Abercrombie & Fitch (ANF) has just reported its Q3 earnings and shares are putting together a nice rally this morning. Is this the bottom for this apparel store? Has retail been punished so far, for so long, that we can finally make investments in this space again? We have covered a number of clothing and fashion outlets lately, and all of them have surpassed expectations. This bodes very well for the sector and flies in the face of those saying traditional brick and mortar retail, those based in malls and outlets especially, are dead.

Shares have been decimated. Of course, we need to realize that expectations have been drastically reduced. Still, the quarter certainly was much better than expected. What is quite sad is that even with this rally, which is truly impressive as shares are up about 18% at the time of this writing, the stock is only making up for losses it saw in the last two months. That being said, forget the past. It simply does not matter where a stock has been, it matters where it is going. And it appears, we are heading higher.

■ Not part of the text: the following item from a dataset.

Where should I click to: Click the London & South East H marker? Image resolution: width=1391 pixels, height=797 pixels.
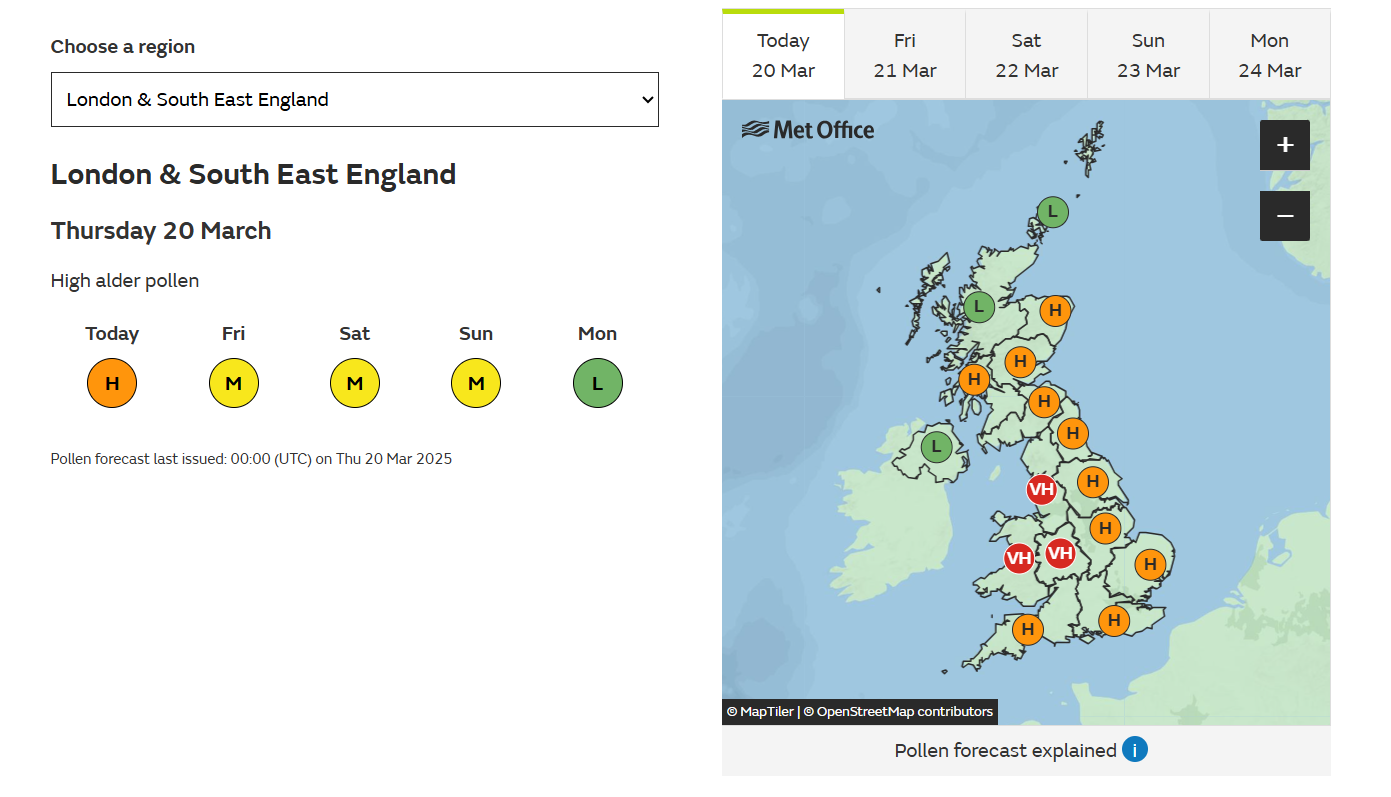pos(1113,620)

We generally refuse to make bottom calls as this is generally a fool’s errand, but signs are pointing to a sector wide bottom. This doesn’t mean individual companies won’t struggle, or even fail, but expectations have fallen so low that now these once mighty retailers are returning to favor, at least in the short-term. There is indeed a long way to go, but if this marks the turn around, Q2 2017 and Q3 2017 will go down in retail history as the year it all changed. We suppose that holds true if the sector does die too. We digress.

We are of the belief that ANF’s struggles will continue, but that it has effectively begun to manage its properties and inventories to adjust to the ever-changing consumer. Still, many of the critical metrics have us concerned.

While much of the retail sector has been struggling, other competitors’ reports have been solid. Abercrombie delivered as well. After all of the recent selling in the sector in recent weeks, stocks in this sector were seriously being priced as if the entire sector was facing extinction. As we all know, retailers have been decimated, but they are simply in transition. Not all will survive. The big issues are foot traffic and online competition. It is a tough space no doubt. Expectations were dismal, but they were beat.

In Q3 2017, the company reported a net gain of $0.15 per share, as reported, gaining even more than last year when it made $0.12 per share. Of course, if we make some adjustments of certain items, net gain was $0.30 per share, doing far better than last year’s adjusted net gain of just $0.02 per share. The Street was looking for much less. Therefore, even with the year-over-year decrease in earnings, the company surpassed consensus estimates. In fact, the Street was looking for just $0.22 per share, rather atrocious. However, with these results, ANF surpassed expectations by a $0.08 per share margin.

While the huge beat is welcomed news, sales were also up. This was unexpected. Sales came in at $859.1 million and beat estimates by $40.2 million. These sales were up 5% from last year. While the beat is definitely welcomed news, the one indicator that we watch more than any other is same-store sales or comparable sales. Well, we were VERY PLEASED to see comparable sales rise a whopping 4%. So many retailers are getting crushed on comparable sales. Comp sales at Hollister were actually up 8%, but Abercrombie comps were down 2%. The largest takeaway here is that direct to consumer sales were a strong 24% of total sales, furthering the trend of more online shopping. Fran Horowitz, chief executive officer, stated:

“We are pleased by the clear progress across all brands, delivering another quarter of sequential comparable sales improvement, and a return to positive comparable sales. This sales performance in combination with disciplined expense management drove profit growth, despite the promotional environment. Our customers remain at the center of all we do, and that singular focus continues to drive both our brands forward, with effective engagement across all channels driving positive overall traffic and conversion trends. Hollister delivered another quarter of sales growth across all channels and geographies, and Abercrombie is beginning to show signs of stabilization.

We continue to execute on our strategic plan, and we are positioned to compete in what we expect to be a challenging and promotional fourth quarter. We maintain our focus on driving operating expense leverage, while also making strategic investments in marketing and omnichannel to meet our customers’ needs whenever, wherever and however they choose to engage with our brands.”

Looking ahead, it is tempting to buy the stock here as shares are attractive for a mean reversion, and the company is piecing together some decent news. The stock also yields 7% as the name just declared its quarterly dividend of $0.20. So what can move the name higher? Besides the sector as a whole having the tide possibly raise all boats, ANF is reacting to the ever-changing retail landscape. If it can continue to command further sales online it will do well. The trend of online sales exemplifies the changing retail culture. ANF, like so many others, has been in transition to adapt to this change.